Weldability of titanium and titanium alloys
1. Effect of gas and impurity pollution on welding performance
At room temperature, titanium and titanium alloys are relatively stable. However, during the welding process, the wave droplets and molten pool metal have a strong ability to absorb hydrogen, oxygen, and nitrogen, and in the solid state, these gases have interacted with them. As the temperature increases, the ability of titanium and titanium alloys to absorb hydrogen and oxygen also increases significantly. It begins to absorb hydrogen at about 2509, oxygen from 400°C, and nitrogen from 600°C. These gases are After absorption, it will directly cause embrittlement of the welded joint, which is an extremely important factor affecting the quality of welding.
(1) Influence of hydrogen
Xenon is the most serious factor among gas impurities that affects the mechanical properties of titanium. Changes in the hydrogen content of the weld have the most significant impact on the impact performance of the weld. The main reason is that as the hydrogen content of the weld increases, the flake or needle-like Tih2 precipitated in the weld increases.

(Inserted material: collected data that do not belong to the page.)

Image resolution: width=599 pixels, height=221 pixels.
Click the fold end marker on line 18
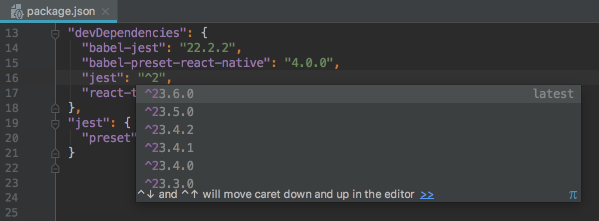coord(55,108)
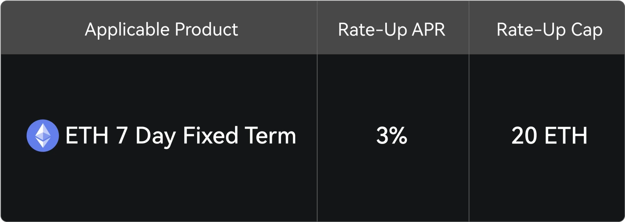Click the word "Term" in the product name
This screenshot has width=625, height=222.
tap(270, 135)
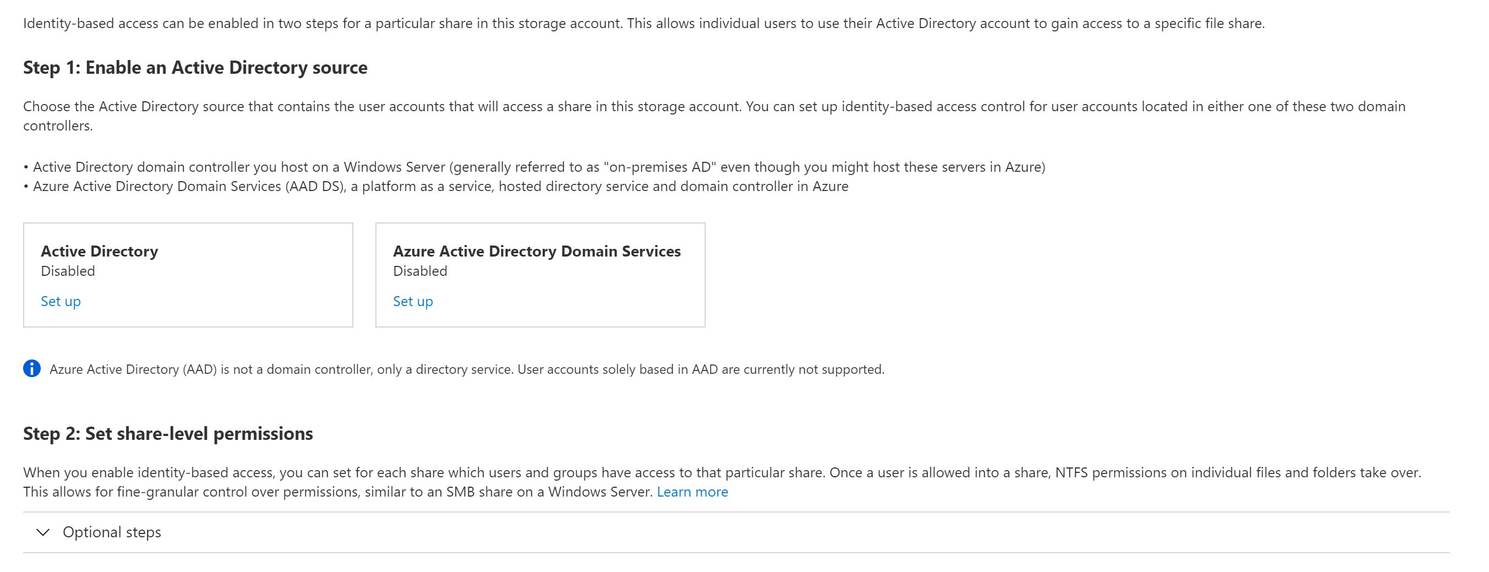
Task: Open Set up link under Active Directory
Action: click(x=61, y=301)
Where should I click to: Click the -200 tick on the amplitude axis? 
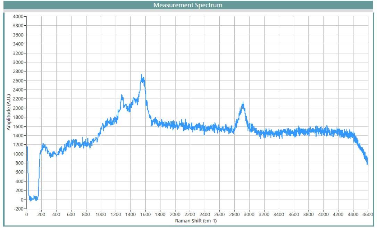pos(18,209)
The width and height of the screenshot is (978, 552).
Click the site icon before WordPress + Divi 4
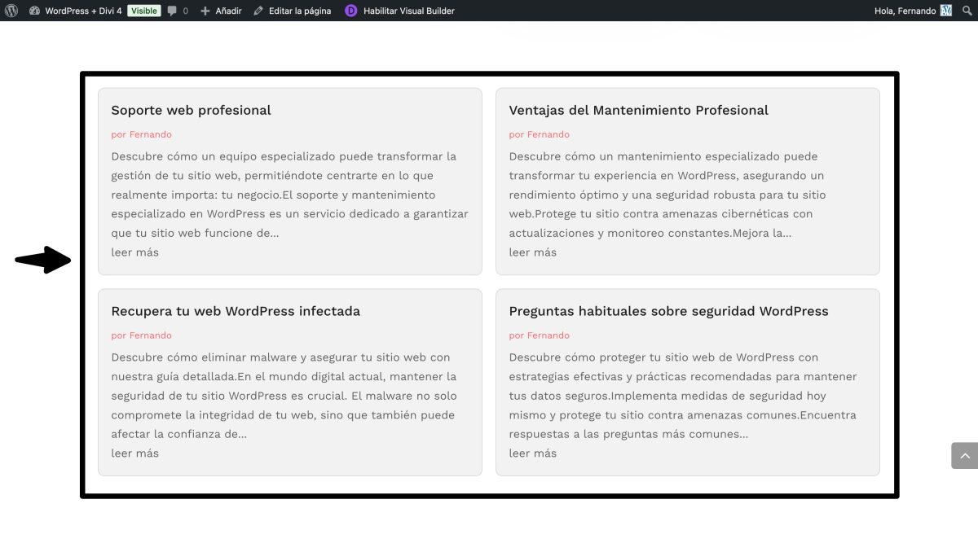pos(33,11)
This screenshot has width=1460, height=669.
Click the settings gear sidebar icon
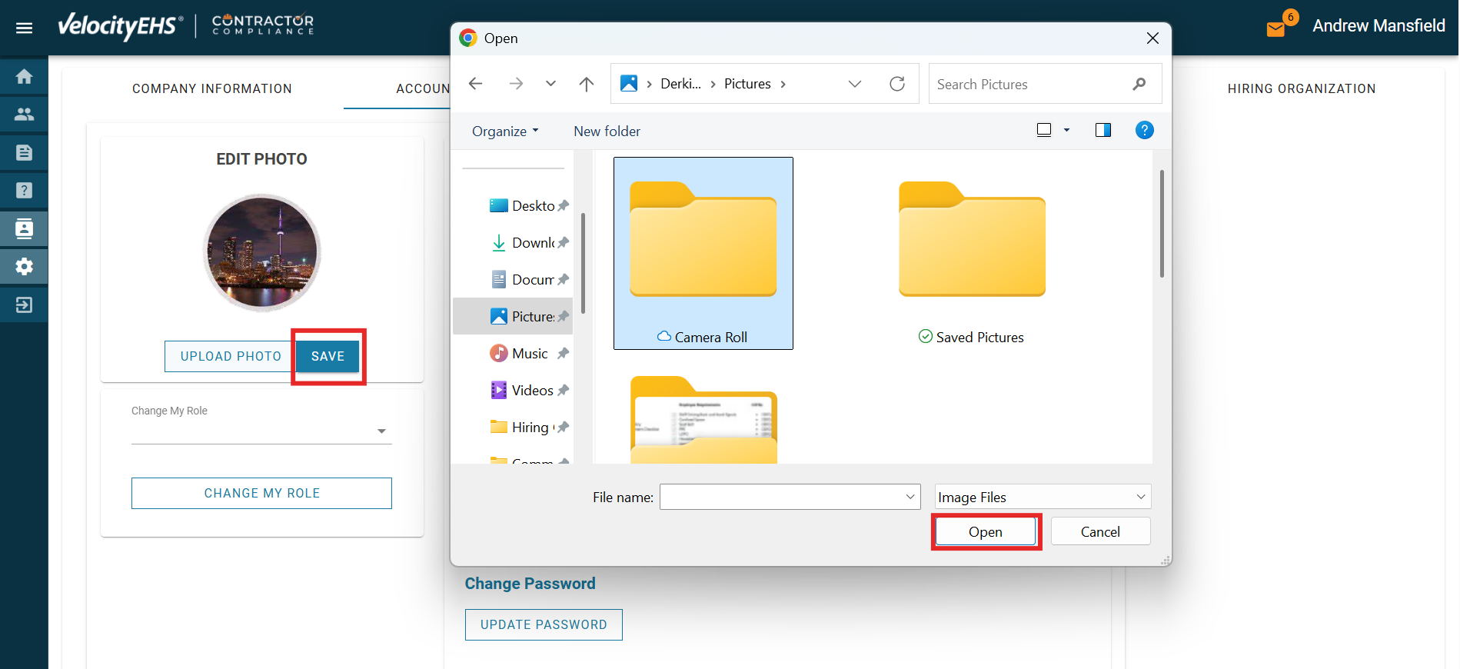click(x=24, y=267)
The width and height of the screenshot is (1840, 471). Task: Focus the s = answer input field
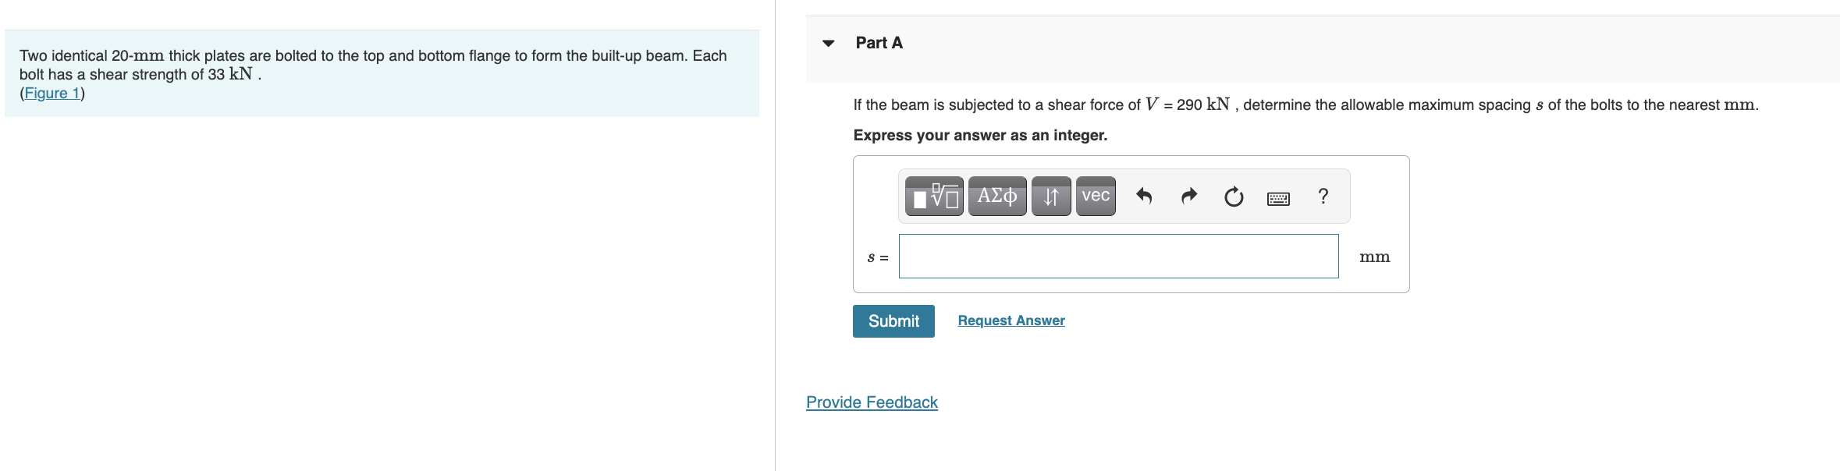tap(1117, 257)
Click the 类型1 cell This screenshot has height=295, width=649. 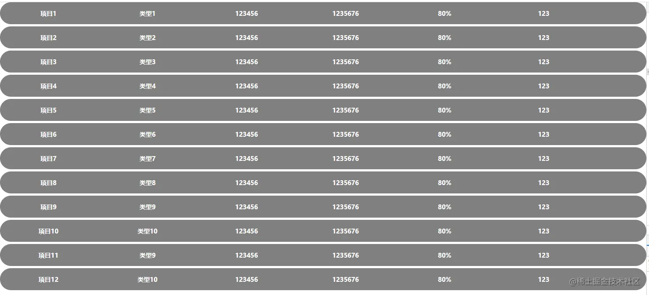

(2)The influence of oxygen
Oxygen has a higher solubility in both the α and β phases of titanium. In order to ensure welding performance, in addition to strictly preventing oxidation of the weld and the heat affected zone of the weld during the welding process, the oxygen content in the base metal and welding wire should also be limited.
(3) Effect of nitrogen
At high temperatures above 700', nitrogen and titanium react violently to form brittle and hard titanium nitride (TiN). The degree of lattice distortion caused by the formation of interstitial solid solution in titanium nitride is greater than the effect caused by an appropriate amount of oxygen. It is more serious. Therefore, nitrogen is more significant than oxygen in improving the tensile strength and hardness of industrial pure titanium welds and reducing the plastic properties of welds.
(4)The impact of carbon
Carbon is also a common impurity in titanium and titanium alloys. Experiments show that when the carbon content is 0.13%, the carbon is deep in α-titanium, the strength limit of the weld is somewhat increased, and the plasticity is somewhat decreased, but it is not as strong as the effect of oxygen and nitrogen. However, when the carbon content of the weld is further increased, network TiC appears in the weld, and its number increases with the increase in carbon content, causing the plasticity of the weld to drop sharply, and cracks are prone to occur under the action of welding stress. Therefore, the carbon content of titanium and titanium alloy base materials is not greater than 0.1%, and the carbon content of welds does not exceed the carbon content of the base metal.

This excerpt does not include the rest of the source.